-- SUPPLIED INFORMATION --
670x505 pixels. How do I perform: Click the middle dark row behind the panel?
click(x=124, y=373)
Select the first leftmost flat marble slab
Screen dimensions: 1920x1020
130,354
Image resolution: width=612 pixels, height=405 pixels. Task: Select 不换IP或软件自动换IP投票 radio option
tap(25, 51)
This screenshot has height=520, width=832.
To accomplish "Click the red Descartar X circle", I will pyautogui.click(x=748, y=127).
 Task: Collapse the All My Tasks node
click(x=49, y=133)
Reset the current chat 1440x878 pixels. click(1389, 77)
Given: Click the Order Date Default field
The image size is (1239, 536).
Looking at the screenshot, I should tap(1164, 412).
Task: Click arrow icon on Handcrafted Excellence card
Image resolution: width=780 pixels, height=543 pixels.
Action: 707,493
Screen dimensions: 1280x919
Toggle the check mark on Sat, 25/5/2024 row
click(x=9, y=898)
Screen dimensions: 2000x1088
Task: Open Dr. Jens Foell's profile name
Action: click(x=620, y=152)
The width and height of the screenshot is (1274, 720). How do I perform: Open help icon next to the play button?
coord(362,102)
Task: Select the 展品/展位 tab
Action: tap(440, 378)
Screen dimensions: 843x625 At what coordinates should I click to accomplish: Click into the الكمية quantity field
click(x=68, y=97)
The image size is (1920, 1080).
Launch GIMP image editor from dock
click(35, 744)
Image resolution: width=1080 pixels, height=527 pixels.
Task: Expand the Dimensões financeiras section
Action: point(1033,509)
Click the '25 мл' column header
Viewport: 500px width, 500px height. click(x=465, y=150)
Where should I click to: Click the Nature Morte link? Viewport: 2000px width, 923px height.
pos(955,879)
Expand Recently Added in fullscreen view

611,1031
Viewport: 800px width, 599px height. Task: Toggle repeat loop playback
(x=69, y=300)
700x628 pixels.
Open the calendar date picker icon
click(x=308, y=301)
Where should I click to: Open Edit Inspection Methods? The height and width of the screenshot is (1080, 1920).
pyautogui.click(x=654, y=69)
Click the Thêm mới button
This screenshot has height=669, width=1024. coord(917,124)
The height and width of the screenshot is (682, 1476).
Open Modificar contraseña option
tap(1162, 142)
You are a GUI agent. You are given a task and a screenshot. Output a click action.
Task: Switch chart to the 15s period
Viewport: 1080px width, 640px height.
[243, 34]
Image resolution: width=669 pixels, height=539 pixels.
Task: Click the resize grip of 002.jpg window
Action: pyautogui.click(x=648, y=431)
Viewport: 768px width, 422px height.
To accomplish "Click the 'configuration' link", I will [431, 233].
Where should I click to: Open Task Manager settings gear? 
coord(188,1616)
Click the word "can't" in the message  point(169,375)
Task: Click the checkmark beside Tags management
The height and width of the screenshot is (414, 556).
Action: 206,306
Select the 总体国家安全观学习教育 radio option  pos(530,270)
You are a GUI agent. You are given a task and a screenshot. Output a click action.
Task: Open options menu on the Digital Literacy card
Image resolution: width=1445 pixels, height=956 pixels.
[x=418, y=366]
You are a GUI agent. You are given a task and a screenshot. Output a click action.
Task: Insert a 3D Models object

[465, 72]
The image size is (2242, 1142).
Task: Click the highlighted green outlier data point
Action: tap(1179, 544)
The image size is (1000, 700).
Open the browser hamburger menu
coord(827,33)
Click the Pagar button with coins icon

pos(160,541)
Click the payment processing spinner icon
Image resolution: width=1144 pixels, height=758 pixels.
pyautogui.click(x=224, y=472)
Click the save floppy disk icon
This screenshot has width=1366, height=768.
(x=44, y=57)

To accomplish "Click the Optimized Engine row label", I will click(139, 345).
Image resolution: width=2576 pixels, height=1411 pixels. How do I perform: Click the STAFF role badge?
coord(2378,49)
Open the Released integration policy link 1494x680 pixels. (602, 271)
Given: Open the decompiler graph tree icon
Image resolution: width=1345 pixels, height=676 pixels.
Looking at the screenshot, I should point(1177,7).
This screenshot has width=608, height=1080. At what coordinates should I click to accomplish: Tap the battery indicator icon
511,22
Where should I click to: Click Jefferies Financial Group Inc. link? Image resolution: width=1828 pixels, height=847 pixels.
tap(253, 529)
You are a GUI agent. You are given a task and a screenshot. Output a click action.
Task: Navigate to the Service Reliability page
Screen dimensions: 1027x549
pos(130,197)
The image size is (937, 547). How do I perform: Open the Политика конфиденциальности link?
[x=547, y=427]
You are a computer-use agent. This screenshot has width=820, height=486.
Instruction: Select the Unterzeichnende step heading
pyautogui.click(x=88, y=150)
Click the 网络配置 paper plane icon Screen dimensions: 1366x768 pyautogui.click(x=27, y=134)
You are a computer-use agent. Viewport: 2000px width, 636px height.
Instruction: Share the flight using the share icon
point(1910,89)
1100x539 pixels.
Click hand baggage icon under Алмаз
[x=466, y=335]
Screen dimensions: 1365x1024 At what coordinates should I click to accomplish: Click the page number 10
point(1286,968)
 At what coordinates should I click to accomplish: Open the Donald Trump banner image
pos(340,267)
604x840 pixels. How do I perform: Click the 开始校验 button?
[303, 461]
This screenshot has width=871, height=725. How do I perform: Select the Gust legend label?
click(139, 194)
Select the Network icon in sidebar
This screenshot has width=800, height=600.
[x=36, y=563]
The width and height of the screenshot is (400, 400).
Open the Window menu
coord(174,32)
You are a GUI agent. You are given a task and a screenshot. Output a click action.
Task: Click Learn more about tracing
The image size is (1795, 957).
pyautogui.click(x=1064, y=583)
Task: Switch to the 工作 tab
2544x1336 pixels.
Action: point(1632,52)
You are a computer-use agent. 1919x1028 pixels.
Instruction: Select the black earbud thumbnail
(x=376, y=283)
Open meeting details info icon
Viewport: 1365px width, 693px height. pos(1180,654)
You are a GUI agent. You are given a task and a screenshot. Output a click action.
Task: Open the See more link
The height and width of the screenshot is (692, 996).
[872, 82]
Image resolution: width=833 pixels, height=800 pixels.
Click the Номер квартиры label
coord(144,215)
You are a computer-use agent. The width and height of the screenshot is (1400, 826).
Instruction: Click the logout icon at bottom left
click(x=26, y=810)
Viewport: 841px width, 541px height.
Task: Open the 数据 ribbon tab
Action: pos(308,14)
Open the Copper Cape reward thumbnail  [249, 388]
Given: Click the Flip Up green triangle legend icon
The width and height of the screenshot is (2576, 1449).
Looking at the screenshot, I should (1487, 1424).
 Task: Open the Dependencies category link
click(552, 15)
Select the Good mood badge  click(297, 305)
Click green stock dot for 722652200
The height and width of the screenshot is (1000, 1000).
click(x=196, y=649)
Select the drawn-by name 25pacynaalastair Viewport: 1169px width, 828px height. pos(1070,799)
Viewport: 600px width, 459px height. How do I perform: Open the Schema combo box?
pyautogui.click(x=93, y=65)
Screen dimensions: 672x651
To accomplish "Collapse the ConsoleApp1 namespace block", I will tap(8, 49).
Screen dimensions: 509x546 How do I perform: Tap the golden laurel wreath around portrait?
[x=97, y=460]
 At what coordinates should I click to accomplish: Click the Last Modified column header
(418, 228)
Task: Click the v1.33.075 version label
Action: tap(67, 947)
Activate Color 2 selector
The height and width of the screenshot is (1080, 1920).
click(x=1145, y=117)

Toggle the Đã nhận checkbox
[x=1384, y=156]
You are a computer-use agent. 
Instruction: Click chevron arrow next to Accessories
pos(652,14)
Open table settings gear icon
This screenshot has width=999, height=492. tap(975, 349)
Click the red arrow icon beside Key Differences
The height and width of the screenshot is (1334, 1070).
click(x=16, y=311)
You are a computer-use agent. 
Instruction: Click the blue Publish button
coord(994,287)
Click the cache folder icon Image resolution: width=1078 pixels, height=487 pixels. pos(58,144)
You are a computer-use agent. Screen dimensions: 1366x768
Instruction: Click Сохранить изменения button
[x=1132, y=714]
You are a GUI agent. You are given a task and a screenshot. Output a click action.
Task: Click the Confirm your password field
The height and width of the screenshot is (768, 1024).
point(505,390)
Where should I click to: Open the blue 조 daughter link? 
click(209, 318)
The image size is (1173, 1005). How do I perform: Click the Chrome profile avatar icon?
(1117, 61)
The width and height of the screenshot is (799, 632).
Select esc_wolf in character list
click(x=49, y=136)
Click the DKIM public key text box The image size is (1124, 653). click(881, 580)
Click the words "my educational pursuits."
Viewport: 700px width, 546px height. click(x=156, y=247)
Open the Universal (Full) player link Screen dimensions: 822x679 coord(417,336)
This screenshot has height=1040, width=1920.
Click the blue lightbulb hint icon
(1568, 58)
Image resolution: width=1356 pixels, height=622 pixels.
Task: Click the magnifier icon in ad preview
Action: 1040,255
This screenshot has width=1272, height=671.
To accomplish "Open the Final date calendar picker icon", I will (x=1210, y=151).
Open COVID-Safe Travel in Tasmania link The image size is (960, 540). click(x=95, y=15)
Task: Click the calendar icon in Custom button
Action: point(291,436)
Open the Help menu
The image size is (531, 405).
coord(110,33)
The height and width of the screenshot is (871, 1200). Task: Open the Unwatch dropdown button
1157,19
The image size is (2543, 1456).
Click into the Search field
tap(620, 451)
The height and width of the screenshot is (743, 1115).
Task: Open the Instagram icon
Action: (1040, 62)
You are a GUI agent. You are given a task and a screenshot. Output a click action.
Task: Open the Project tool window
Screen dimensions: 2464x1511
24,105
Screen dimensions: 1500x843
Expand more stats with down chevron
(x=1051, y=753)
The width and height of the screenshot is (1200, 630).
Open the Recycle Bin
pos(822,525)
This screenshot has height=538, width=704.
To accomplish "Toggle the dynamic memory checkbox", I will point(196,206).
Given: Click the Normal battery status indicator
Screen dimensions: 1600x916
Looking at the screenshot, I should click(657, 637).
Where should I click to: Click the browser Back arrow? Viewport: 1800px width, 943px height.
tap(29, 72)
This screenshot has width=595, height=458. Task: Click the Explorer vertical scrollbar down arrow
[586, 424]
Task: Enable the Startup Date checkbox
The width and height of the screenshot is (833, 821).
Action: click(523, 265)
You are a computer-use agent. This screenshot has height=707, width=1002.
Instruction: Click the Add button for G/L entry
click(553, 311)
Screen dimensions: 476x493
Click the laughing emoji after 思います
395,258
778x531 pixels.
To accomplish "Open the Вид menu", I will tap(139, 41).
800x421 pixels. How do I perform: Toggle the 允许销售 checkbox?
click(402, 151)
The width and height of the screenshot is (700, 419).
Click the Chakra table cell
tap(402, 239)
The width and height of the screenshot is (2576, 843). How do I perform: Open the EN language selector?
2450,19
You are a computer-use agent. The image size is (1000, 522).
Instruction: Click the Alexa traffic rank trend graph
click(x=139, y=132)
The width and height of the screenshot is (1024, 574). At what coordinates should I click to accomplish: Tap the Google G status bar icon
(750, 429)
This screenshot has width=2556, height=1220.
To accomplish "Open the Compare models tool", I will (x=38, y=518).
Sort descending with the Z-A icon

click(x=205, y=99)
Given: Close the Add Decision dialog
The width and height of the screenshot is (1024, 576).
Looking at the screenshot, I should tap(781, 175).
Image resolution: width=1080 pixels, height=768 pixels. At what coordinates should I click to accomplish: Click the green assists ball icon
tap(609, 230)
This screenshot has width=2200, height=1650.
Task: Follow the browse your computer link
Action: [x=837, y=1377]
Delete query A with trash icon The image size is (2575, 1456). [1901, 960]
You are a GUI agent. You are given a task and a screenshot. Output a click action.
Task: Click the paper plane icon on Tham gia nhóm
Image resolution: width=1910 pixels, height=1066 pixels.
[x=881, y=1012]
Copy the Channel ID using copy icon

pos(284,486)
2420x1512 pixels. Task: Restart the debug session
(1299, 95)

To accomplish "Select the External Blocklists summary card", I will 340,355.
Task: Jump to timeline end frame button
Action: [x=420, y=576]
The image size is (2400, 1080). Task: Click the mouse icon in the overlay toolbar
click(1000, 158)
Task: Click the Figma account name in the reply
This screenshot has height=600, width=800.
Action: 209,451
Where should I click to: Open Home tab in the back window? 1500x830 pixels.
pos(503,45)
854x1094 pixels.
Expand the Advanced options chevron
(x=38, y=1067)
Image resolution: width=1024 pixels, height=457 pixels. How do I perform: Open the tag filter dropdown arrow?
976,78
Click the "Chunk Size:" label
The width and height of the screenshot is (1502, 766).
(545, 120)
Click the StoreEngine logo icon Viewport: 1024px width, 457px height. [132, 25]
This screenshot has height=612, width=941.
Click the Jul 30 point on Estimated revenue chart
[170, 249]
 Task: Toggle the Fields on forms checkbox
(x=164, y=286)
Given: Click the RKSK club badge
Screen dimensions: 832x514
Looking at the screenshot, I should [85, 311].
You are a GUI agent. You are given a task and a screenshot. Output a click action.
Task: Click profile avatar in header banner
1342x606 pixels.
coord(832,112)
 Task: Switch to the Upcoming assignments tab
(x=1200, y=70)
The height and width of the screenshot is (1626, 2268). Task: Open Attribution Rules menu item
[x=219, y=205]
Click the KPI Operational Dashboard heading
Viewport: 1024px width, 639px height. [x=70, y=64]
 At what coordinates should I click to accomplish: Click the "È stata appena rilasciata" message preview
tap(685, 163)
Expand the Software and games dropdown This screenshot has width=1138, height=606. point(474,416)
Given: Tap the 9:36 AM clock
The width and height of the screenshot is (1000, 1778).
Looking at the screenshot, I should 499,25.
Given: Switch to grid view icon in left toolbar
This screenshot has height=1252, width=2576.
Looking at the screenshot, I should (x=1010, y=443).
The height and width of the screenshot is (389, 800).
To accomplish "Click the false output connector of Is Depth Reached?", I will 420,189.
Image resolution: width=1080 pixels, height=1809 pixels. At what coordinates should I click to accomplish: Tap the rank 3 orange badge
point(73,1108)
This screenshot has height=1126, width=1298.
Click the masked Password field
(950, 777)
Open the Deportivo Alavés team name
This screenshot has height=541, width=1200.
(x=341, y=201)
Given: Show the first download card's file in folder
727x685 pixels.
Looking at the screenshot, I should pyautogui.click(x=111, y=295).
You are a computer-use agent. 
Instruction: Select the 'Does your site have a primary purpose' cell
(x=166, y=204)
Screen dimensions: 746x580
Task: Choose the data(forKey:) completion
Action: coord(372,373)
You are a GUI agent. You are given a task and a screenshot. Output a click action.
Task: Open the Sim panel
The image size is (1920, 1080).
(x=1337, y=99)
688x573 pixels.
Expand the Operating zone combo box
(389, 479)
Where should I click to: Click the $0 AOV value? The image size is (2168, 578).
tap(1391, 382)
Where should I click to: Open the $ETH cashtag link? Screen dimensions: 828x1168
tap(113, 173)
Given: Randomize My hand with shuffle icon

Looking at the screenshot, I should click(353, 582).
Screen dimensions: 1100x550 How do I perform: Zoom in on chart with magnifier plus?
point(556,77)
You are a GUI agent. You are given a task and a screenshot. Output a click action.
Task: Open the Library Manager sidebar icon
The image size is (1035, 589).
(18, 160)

-- YOUR OBJECTIVE --
Please recast the records from the line containing "Expand the Software" up to and including the line containing "Looking at the screenshot, I should click(353, 582)." as a Markdown table with the columns No. and Entry. Put a running number in No. and each line in Entry, and leave out blank lines.

-- THE COMPLETED TASK --
| No. | Entry |
|---|---|
| 1 | Expand the Software and games dropdown This screenshot has width=1138, height=606. point(474,416) |
| 2 | Given: Tap the 9:36 AM clock |
| 3 | The width and height of the screenshot is (1000, 1778). |
| 4 | Looking at the screenshot, I should 499,25. |
| 5 | Given: Switch to grid view icon in left toolbar |
| 6 | This screenshot has height=1252, width=2576. |
| 7 | Looking at the screenshot, I should (x=1010, y=443). |
| 8 | The height and width of the screenshot is (389, 800). |
| 9 | To accomplish "Click the false output connector of Is Depth Reached?", I will 420,189. |
| 10 | Image resolution: width=1080 pixels, height=1809 pixels. At what coordinates should I click to accomplish: Tap the rank 3 orange badge |
| 11 | point(73,1108) |
| 12 | This screenshot has height=1126, width=1298. |
| 13 | Click the masked Password field |
| 14 | (950, 777) |
| 15 | Open the Deportivo Alavés team name |
| 16 | This screenshot has height=541, width=1200. |
| 17 | (x=341, y=201) |
| 18 | Given: Show the first download card's file in folder |
| 19 | 727x685 pixels. |
| 20 | Looking at the screenshot, I should pyautogui.click(x=111, y=295). |
| 21 | You are a computer-use agent.  |
| 22 | Instruction: Select the 'Does your site have a primary purpose' cell |
| 23 | (x=166, y=204) |
| 24 | Screen dimensions: 746x580 |
| 25 | Task: Choose the data(forKey:) completion |
| 26 | Action: coord(372,373) |
| 27 | You are a GUI agent. You are given a task and a screenshot. Output a click action. |
| 28 | Task: Open the Sim panel |
| 29 | The image size is (1920, 1080). |
| 30 | (x=1337, y=99) |
| 31 | 688x573 pixels. |
| 32 | Expand the Operating zone combo box |
| 33 | (389, 479) |
| 34 | Where should I click to: Click the $0 AOV value? The image size is (2168, 578). |
| 35 | tap(1391, 382) |
| 36 | Where should I click to: Open the $ETH cashtag link? Screen dimensions: 828x1168 |
| 37 | tap(113, 173) |
| 38 | Given: Randomize My hand with shuffle icon |
| 39 | Looking at the screenshot, I should click(353, 582). |